As I mentioned in an earlier blog, my grandaughter Leila’s neighborhood public elementary school in Oakland, California is being reconstructed at all deliberate speed — and I emphasize the word ‘deliberate’ — after it was largely destroyed by an arsonist. Because schools and institutions in general have just lost the skill of doing anything FAST, much less on an actual schedule, it won’t be open in time for the start of school. But it’s not ALL bad news! Two benefactors have joined forces and decided to give Peralta School a computer cart and Fast ForWord software to jump-start their little brains, beginning at the start of the 2007 school year! Their BRAINS can go faster, even while the Oakland Unified School District can’t. This gift of hopefully-sharper kid brains shall hopefully make the temporary lodgings or the Peralta School family shared with high school kids just a little bit easier to take!
Chris recently submitted a comment in which he stated that Fast ForWord training does NOT address the underlying problems of dyslexia (which he lists as including memory deficits, diminished manual dexterity, and ADHD). You’re wrong twice, Chris. In the first place, the problems are more fundamental than these; THEY (and a host of other limitations) stem from a more fundamental weakness in how the brain represents information in detail, and at ‘high speed’. Second, THAT(THOSE) MORE FUNDAMENTAL NEUROLOGICAL WEAKNESS(ES) IS PRECISELY WHAT THIS PROGRAM IS DESIGNED TO ADDRESS. And that is EXACTLY why it impacts ALL of these abilities (as well as a helluva lot of others).

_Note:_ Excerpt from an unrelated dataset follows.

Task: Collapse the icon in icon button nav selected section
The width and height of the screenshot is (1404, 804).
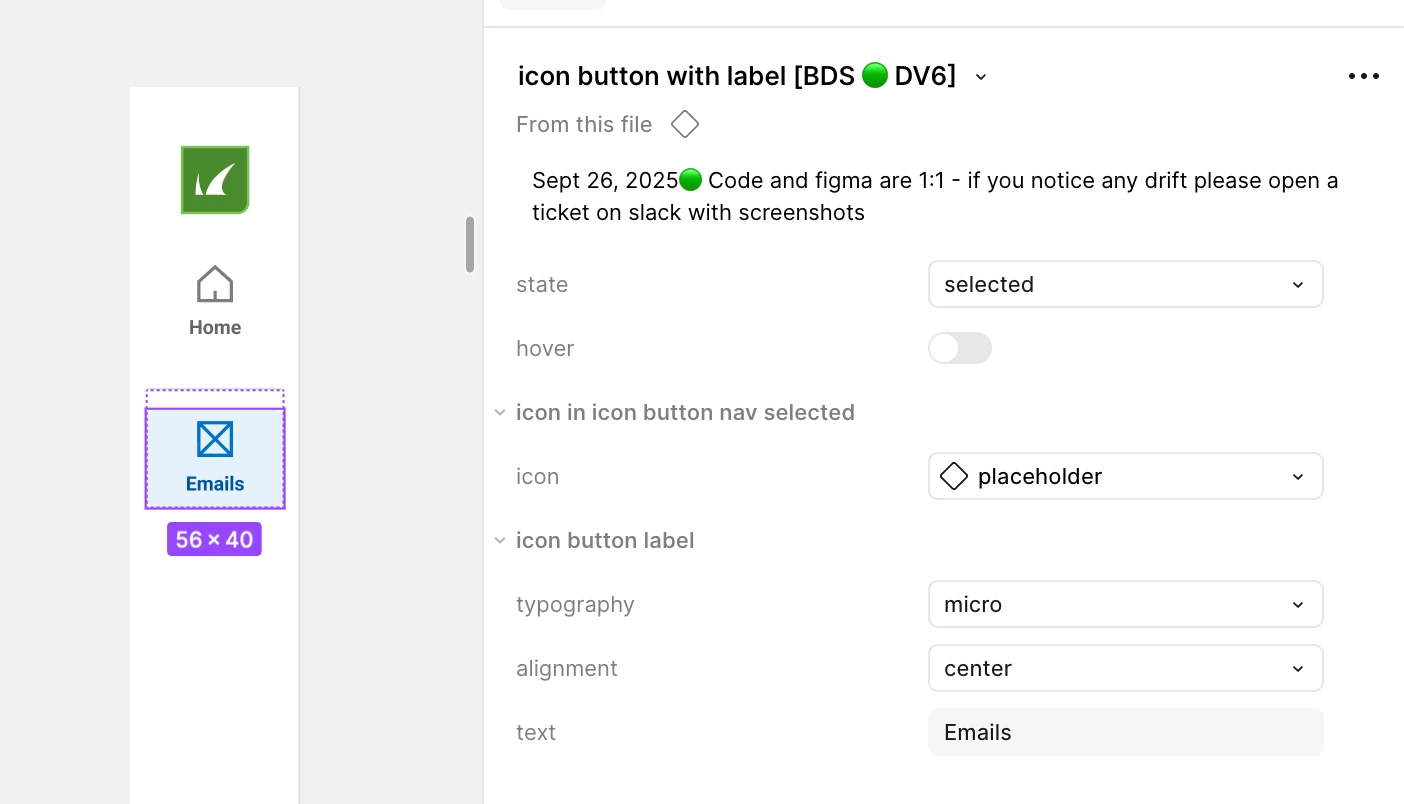Action: pyautogui.click(x=500, y=413)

At the same time, like any other practical training strategy that makes any neurological sense (there are damned few of those out there), Fast ForWord can still get better! In fact, a new version for elementary school kids that shall be faster, still broader in its positive impacts, and almost certainly, still more effective, is now being constructed by Scientific Learning scientists, engineers, and artists. If and when its greater benefits are demonstrated by controlled studies (which is, of course, a pre-requisite for their commercial release) you’ll be able to see them for yourselves!
A final note: I know that I just glossed over the claim that this kind of listening training improves manual dexterity. We have strong evidence of this (e.g., handwriting samples are very significantly improved by training, digit tapping and sequence reconstruction is improved, etc.); but alas, unlike the demonstrations of improvements in memory and attention, clinicians and scientists who have conducted these studies have not yet formally reported their results, much less published them in refereed journals.

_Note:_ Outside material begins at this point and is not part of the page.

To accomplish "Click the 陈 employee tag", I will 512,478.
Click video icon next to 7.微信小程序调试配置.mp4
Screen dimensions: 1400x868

What can be striking gains in dexterity are believed to be attributable to generalized improvements in ‘temporal processing’ abilities. Earlier studies in my UCSF lab led by Drs. Beverly Wright and Dean Buonamano (now on the faculties of Northwestern and UCLA, respectively) have shown (along with other studies) that temporal skills training generalizes from listening to vision and somatosensation. These generalized gains are believed to arise from positive plastic changes that are initially limited to the listening cortex, but that with more extended training (several days) also induce enabling plastic changes more broadly in the cortex, and in the basal ganglia and cerebellum.